The kung fu and karate crazy of the 70s and 80s was undeniable led by Hollywood; most likely kicked off by Bruce Lee’s near perfect movie: Enter The Dragon. Obviously, Karate’s movie Mecca became The Karate Kid. But eastern style martial art themes were found in almost every single 80s action movies from Road House to Bloodsport – try and find a roundhouse kick in an action movie before the 1970s; now try and find an action movie after 1980s that doesn’t have one.
Karate in movies was still in vogue throughout the 90s, all though largely in B movies. Why was Karate so popular back in the day? I would argue two fold; because it was new and the people doing it were cool. Jean Claude Van Damn, Michael Jai White, Patrick Swayze etc. looked like they could kick you in half. The story of The Karate Kid – that of a bullied kid beating up his bullies with an esoteric, eastern martial art, was new and interesting. But, something dreadful has happened to traditional martial arts in recent years.
YouTube and MMA Happened
The veneer of authenticity and mysticism which traditional martial arts, including karate, has enjoyed since the 80s, has been rear-naked choked, arm-barred, wrestled, boxed and knocked out; all in the cold light of the YouTube camera.

Swiss, Any Hug, used a hybrid of Karate and Kickboxing
A whole new generation grew up watching viral videos on YouTube. Anybody interested in martial arts will be very familiar with the YouTube rabbit hole of traditional martial arts VS boxing or MMA. Within this niche, there are hundreds of videos of Karate guys getting destroyed by Muay Thai fighters, for example. This is not a cherry picked phenomenon, but a consistent pattern when traditional karate (and indeed kung fu) practitioners fight boxers, kickboxers and MMA guys. The internet’s top bro, Joe Rogan – who was obsessed with taekwondo as a young man – is constantly ragging on traditional martial arts these days, to his 10s of millions of listeners.
The emperor has no Gi. The Kata is out of the bag. A whole generation is red-pilled on traditional martial arts. Want to pull off a karate styled axe-kick? Then use a boxing feint to disguise it, like Andy Hug in K1. Want to KO your opponent with a front kick? Then it helps if you’re a Brazilian jiu-jitsu black belt who trains with MMA fighters. Want to use ancient pressure points to debilitate your opponent? Forget about it; it is nonsense, and we all know it now.
What does this mean for the future of karate on TV?
The Final Nail
As our previous examples show, karate is not totally useless as a martial art – as long as it’s used alongside other styles. Therefore, it ceases to be ‘traditional’ karate and falls under the ‘MMA’ umbrella. There are no ‘katas’ in MMA, or uniforms (gi’s); it is simply the art of fighting.

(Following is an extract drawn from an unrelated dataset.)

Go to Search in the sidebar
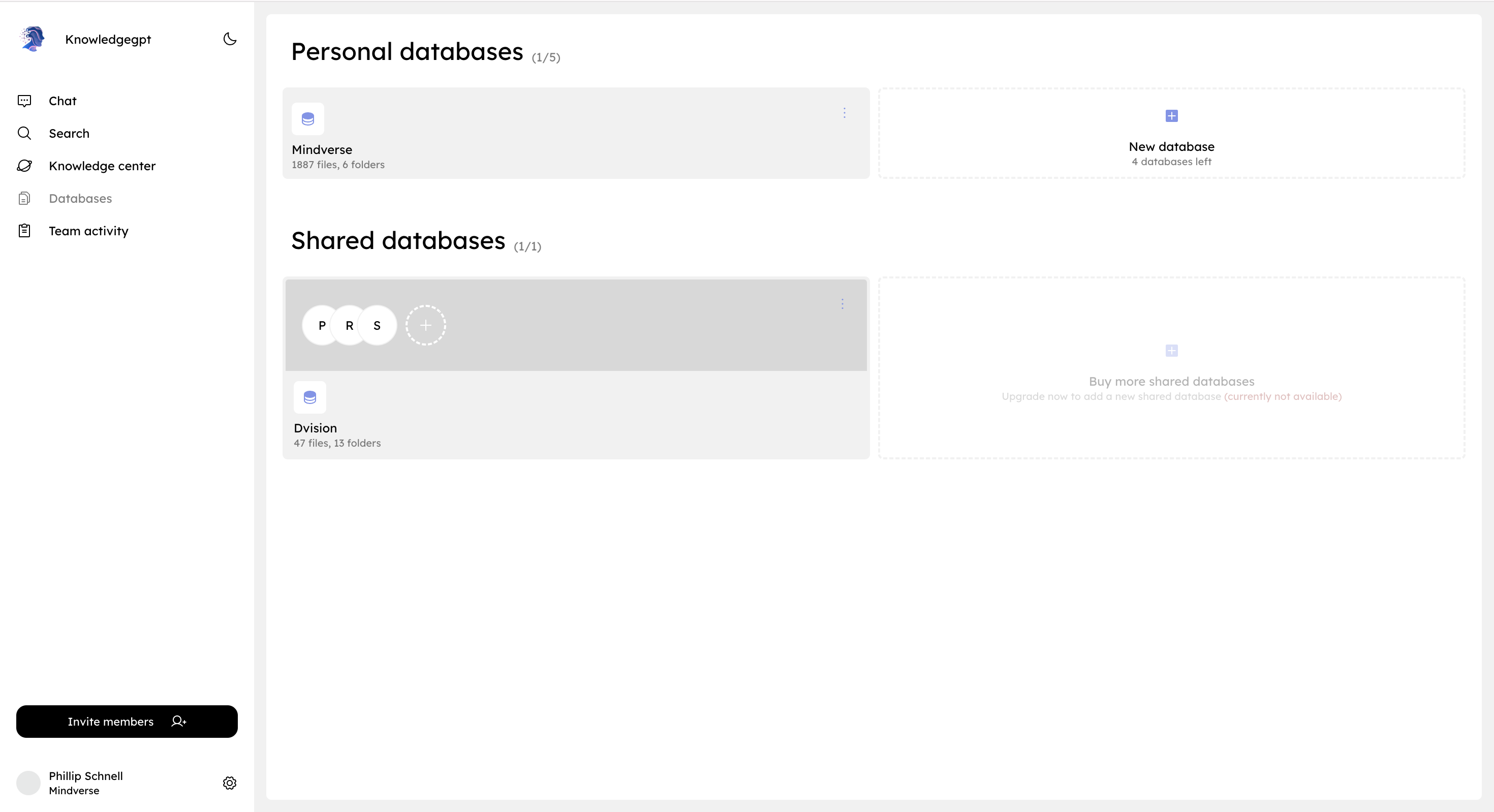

With this in mind, I eagerly anticipated the return of ‘The Karate Kid’ in the form of Cobrai Kai – wondering if they would try and add some realism and grit to the fighting scenes, to cater for an audience that is now used to seeing messy MMA fights and street brawls on YouTube. They didn’t. The series had the impossible task of dragging karate into the new world. However, all it achieved was to re-enforce the negative stereotype that traditional martial arts is for nerds who can’t really fight.